- TEXTE EXTRAIT -
* * * * * * *

L’homme à la rose ne vient jamais: il n’aime pas la chasse. Quand un faisan tué s’abat sur Grossouvre et
lui casse une côte, il commente, acerbe: "Que voulez-vous, la nature s’est vengée!"
Pourtant, rien n’échappe à Mitterrand. D’octobre à décembre, on lui
soumet chaque semaine une liste prévisionnelle d’invités. Le Président
raye parfois un nom, puis valide au stylo: "Vu, F. M." Dans ce
répertoire, de grands industriels comme Serge Dassault, Roland Peugeot
et toute une série de ministres africains et du Moyen-Orient. On croise
le prince du Maroc ou le frère du président syrien Rifat el-Assad, qui,
au cours d’une fausse manœuvre, faillit blesser Francis Bouygues.
Le prince Rainier de Monaco, remarquable tireur, s’y rend avec ses filles, que Grossouvre regarde
d’un œil admiratif… On y voit aussi des politiques comme Michel
Charasse, Charles Hernu, Gaston Defferre qui vient avec son professeur
de ball-trap, René Monory, l’ancien garagiste devenu président du Sénat,
intarissable sur ses souvenirs de rallyes automobiles… L’occasion de
nouer des contacts. De vendre éventuellement quelques Mirage. De trouver
des financiers pour débloquer un projet. Sans faire de bruit. Le
socialiste ne souhaite pas afficher ouvertement ce qui ressemble à une
survivance de la monarchie.

* * * * * * *

- OBJECTIF DE L'EXERCICE -
Rédigez la suite du texte sur les parties de chasse et leurs invités en reprenant après sa dernière phrase.

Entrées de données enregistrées
* * * * * * *

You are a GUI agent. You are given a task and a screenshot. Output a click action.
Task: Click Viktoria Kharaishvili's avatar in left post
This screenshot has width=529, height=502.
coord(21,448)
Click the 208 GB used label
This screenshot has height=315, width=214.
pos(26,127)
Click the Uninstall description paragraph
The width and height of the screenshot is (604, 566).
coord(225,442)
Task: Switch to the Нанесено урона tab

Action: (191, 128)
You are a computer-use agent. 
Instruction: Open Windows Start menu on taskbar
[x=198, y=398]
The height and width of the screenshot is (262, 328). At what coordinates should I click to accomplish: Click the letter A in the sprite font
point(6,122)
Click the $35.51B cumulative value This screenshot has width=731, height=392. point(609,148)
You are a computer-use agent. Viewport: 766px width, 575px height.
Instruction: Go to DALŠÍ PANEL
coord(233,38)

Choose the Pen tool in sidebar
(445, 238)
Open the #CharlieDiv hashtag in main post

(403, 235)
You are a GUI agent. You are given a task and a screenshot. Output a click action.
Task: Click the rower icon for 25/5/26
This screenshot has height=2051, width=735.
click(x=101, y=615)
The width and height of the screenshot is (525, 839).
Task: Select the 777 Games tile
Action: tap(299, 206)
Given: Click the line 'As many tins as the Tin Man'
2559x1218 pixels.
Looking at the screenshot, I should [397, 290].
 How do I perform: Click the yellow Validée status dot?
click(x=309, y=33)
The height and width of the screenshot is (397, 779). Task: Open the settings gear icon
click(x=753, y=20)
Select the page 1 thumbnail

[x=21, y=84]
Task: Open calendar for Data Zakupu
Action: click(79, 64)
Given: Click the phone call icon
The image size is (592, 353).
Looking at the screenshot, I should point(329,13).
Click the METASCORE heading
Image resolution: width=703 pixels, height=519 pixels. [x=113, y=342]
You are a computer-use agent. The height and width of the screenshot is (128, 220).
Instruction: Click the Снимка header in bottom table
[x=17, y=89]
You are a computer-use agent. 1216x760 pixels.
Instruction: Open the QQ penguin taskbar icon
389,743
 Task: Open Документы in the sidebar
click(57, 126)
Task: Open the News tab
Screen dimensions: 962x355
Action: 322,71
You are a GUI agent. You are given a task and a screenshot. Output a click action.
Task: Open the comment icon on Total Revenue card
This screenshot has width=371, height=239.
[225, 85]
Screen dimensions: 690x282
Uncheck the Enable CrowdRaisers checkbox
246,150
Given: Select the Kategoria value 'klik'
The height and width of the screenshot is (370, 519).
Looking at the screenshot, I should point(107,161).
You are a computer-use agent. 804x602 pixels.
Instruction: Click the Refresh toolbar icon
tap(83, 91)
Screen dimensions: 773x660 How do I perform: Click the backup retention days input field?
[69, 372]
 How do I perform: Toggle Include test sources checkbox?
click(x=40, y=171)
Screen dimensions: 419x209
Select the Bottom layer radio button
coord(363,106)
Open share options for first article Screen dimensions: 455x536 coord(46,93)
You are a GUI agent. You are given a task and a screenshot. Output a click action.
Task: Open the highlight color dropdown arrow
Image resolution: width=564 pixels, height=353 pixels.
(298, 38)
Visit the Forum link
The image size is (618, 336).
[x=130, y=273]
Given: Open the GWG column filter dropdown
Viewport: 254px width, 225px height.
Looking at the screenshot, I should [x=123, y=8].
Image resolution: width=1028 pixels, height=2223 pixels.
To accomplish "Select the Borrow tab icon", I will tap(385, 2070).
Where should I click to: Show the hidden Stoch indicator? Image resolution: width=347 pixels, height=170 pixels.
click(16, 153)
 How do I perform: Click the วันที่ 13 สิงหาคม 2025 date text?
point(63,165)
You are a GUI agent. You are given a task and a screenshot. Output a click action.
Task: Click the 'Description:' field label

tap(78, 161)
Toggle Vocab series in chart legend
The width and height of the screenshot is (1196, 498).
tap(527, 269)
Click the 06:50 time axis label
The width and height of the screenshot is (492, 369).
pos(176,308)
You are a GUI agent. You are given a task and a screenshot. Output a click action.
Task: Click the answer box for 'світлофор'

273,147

* * * * * * *

- RÉSULTAT CI-DESSOUS -
Kadhafi exige une chasse dans la forêt de Rambouillet
A Rambouillet et à Marly, chaque invité - ils sont une douzaine par chasse - a un agent de l’Office
national des forêts à sa disposition. Quelqu’un chargé de lui passer son
deuxième fusil et les cartouches à tirer. Chargé également d’assurer sa
sécurité. Indispensable quand certains diplomates aiment tirer le fusil
sur la hanche! "C’étaient des chasses grandioses. On faisait voler de jolies quantités d’oiseaux",
explique Jean-Paul Widmer, le directeur des chasses présidentielles de
l’époque. Imaginer des centaines de faisans s’envolant dans un ciel
d’automne. Des oiseaux lâchés dans le parc vingt-quatre jours après leur
naissance à la faisanderie du domaine, rabattus par 80 personnes, et
s’élevant au-dessus des buissons soigneusement taillés. Résultat: 600
oiseaux tirés en moyenne. Là aussi, les tableaux de chasse sont soignés.
Quand le prince du Danemark est de la partie, on dessine le blason
danois avec le gibier.
Un cérémonial qui peut choquer les non-initiés. En 1995, Jacques Chirac, pressé par sa fille Claude et
Brigitte Bardot, annonce la suppression des chasses présidentielles. Le
contraste est trop grand avec son slogan de 1995 sur la fracture
sociale. Les tirées présidentielles disparaissent à Rambouillet et à
Marly-le-Roi (Yvelines). Il ne reste que Chambord et ses "battues de régulation". Du moins officiellement. "Les
chasses présidentielles n’ont jamais disparu, assure René Souchon,
ancien du comité des chasses présidentielles, devenu président de
l’Office national des forêts jusqu’en 1995. Je me suis vu imposer
plusieurs invités par l’Elysée." Lors de sa visite en France en
2007, le colonel Kadhafi exige par exemple qu’on lui organise une partie
de chasse dans la forêt de Rambouillet.
Les chanceux qui ont participé aux traques de Chambord relativisent. "C’était une chasse tout ce qu’il y a de plus normal. On mange beaucoup mieux
ailleurs, raconte un convive. Ici, ce qui est fabuleux, c’est le cadre
et l’organisation!" Fin 2009, Pierre Charon, nommé président du
domaine national de Chambord, rêve de redonner à ces parties de gâchette
leur lustre d’antan. Six mois plus tard, le couperet tombe: les chasses
présidentielles sont supprimées. En principe. "Cela ne fermera
jamais, pronostiquent les connaisseurs. Il faudra toujours tuer du
gibier. Il y aura encore des chasses, peut-être avec moins de faste."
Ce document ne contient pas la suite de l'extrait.